▶ _Selected passage_:
# # #

Crowdsourcing Literature

Notes on crowdsourcing literature that looks at finding true labels given estimates from noisy workers.

Lots of theory-focussed work which gives probabilistic bounds on errors in terms of the number of workers, their reliabilities, number of items and other parameters.

Addresses truth-tracking both in the sense of sample complexity and asymptotics.

Basic framework

  • Lot of work is in the Dawid-Skene model [DS79]

  • Often for the specific case of binary labels, although multi-label work exists too

  • Model:

    • A number of workers

    • A number of items, each of which has a true label among a set of possibilities (often same set of labels for all items)

    • Confusion probabilities for each worker: \(\pi_{kl}^{(i)}\) is the probability that worker \(i\) provides label \(l\) when \(k\) is the true label

    • Sometimes workers do not provide labels for all items:

      • Worker-item interaction modelled as a bipartite graph

      • Produced randomly [GKM11], completely arbitrary [DDKR13] or is constructed as part of the proposed algorithm [KOS13]

Papers

  • Who moderates the moderators? (2011)

    • Binary aggregation

    • Algorithm for finding true labels using spectral decomposition of a matrix associated with the input

    • Probabilistic bounds on fraction of errors made, parametrised by number of users, items, and average informativeness of workers

    • Informativeness is \((2p_i - 1)^2\): algorithm works well even for workers with accuracy close to 0 (since it can flip their labels)

    • The catch: need to know the identity of one trustworthy worker (reliability greater than \(1/2\))

    • Online version of the algorithm estimates worker reliability levels, but they do not analyse how close they are to true levels

    • Basic look at robustness to adversarial workers

  • Aggregating Crowdsourced Binary Ratings (2013)

    • Binary aggregation

    • Arbitrary worker-item answering graph

    • Spectral methods to produce estimates of both the true labels and true worker reliability levels

    • Probabilistic bounds on error for both of these estimates, in terms of average reliability (amongst other things)

  • Spectral methods meet EM: A provably optimal algorithm for crowdsourcing (2014)

# # #

Items from a data source
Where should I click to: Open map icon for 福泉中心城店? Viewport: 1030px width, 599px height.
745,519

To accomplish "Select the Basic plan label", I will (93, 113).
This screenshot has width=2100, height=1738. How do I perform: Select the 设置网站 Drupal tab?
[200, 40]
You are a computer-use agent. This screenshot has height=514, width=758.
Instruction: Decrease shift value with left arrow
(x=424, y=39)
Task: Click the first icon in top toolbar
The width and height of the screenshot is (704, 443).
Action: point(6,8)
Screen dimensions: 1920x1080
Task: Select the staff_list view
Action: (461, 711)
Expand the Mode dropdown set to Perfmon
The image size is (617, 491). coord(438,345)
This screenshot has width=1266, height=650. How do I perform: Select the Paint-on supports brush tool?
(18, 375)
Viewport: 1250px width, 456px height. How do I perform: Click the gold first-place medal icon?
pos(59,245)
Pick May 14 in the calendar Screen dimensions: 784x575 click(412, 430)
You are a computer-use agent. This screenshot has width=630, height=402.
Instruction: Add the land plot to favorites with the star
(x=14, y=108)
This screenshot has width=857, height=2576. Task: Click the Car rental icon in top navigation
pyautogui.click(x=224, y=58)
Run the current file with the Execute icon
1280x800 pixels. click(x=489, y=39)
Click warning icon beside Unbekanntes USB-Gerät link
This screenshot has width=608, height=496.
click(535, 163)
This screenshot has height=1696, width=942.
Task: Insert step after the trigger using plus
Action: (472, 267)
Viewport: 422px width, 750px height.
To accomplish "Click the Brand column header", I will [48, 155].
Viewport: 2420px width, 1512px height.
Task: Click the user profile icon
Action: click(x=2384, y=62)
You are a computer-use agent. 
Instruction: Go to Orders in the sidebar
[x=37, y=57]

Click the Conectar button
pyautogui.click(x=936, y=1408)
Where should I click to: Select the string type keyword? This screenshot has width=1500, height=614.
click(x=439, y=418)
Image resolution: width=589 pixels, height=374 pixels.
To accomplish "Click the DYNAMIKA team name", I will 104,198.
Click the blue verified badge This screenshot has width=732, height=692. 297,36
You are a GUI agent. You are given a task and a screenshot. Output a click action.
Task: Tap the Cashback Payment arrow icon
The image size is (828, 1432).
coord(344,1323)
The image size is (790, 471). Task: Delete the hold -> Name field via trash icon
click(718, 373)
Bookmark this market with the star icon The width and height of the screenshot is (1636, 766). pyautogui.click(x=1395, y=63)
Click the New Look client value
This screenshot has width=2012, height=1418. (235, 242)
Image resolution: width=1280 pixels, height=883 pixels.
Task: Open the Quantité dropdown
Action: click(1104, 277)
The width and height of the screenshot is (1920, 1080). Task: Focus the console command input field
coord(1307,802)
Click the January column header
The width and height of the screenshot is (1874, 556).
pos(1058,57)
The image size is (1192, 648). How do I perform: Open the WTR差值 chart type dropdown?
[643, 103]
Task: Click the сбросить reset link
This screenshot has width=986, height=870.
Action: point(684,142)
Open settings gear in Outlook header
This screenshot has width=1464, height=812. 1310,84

# # #

▶ _Requirements_: Extend the notes on crowdsourcing literature, starting right after their final line.

▶ _Exercise result_:
    • Any finite number of labels

    • Uses spectral methods + EM algorithm to estimate confusion matrices (basically worker reliability levels…)

    • Results about theoretical accuracy of their algorithm

Papers to read

  • Learning from crowdsourced labeled data: a survey. Loads of references and outlines different strands of the literature.

  • CDAS: A Crowdsourcing Data Analytics System. Seems to be more focussed on actual implementation of a crowdsourcing platform, but read this just to extract the bit about quality control.

  • Adaptive Task Assignment for Crowdsourced Classification (already in pl). Have had a skim of first few pages and highlighted some further references. It also seems to contain some good background info on the area. Just noticed that lemma 1 is basically a more general result (and using their different but equivalent formalism, simpler to show) than the thing I was working on all weekend…

  • Efficient crowdsourcing for multi-class labeling, Karger et. al.

  • Aggregating Ordinal Labels from Crowds by Minimax Conditional Entropy

  • Reputation-based Worker Filtering in Crowdsourcing. From the abstract seems that it looks more generally at arbitrary (deterministic) adversarial strategies. So it might be free from the independent-judgements-with-same-accuracy-on-each-item weakness.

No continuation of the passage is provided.